[EV.G] Esclarecendo Dúvidas Comuns sobre os Planos de Entregas nas Unidade que Participam do PGD - Libras
7m 23s
O episódio esclarece dúvidas comuns sobre o plano de entregas no Programa de Gestão de Desempenho (PGD) por meio de um jogo de mitos e verdades. Primeiramente, é obrigatório elaborar o plano mesmo que apenas um agente público participe, pois ele organiza as entregas da unidade. O chefe da unidade de execução é quem elabora o plano, com aprovação do superior hierárquico, exceto quando a própria unidade que instituiu o PGD o faz, conforme a Instrução Normativa nº 24/2023. Ajustes podem ser feitos a qualquer momento, mas devem ser informados ao superior, a menos que a unidade seja a instituidora; se os ajustes afetarem planos individuais, estes devem ser repactuados. O plano não tem vigência mínima, mas máxima de um ano, podendo ser renovado.

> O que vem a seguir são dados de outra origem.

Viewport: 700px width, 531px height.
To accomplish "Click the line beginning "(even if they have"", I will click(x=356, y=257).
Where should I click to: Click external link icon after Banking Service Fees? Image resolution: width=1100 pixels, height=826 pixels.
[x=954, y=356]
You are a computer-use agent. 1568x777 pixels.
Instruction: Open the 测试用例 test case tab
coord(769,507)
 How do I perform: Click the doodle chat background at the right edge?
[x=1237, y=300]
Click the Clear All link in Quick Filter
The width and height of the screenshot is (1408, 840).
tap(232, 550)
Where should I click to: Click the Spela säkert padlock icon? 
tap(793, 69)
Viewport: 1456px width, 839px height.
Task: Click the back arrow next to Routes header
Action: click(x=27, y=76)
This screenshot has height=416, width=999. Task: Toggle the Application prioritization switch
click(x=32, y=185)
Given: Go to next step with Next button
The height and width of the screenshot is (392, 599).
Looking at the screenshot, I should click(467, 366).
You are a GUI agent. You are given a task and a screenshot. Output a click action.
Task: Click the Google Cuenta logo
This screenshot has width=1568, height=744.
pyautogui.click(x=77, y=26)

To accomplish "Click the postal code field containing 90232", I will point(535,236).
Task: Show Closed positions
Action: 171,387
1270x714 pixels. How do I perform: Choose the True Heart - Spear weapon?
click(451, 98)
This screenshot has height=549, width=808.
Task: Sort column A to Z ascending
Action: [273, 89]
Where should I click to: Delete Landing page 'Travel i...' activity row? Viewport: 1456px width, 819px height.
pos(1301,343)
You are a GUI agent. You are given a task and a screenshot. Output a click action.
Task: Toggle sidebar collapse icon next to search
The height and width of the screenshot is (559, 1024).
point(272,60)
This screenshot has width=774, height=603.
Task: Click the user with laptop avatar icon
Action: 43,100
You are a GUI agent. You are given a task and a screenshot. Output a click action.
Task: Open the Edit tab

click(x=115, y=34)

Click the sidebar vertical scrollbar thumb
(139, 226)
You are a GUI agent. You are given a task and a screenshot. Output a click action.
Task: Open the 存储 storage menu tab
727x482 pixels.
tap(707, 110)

A avaliação cabe ao superior hierárquico, não ao destinatário, embora os destinatários possam participar. O plano abrange toda a unidade, incluindo não participantes do PGD, e não precisa estar alinhado formalmente ao planejamento estratégico, embora isso seja recomendável. Unidades superiores podem criar planos que vinculem os das subordinadas, mas cada unidade de execução só pode ter um plano em vigor. Essas regras visam simplificar a gestão das entregas e garantir clareza no processo.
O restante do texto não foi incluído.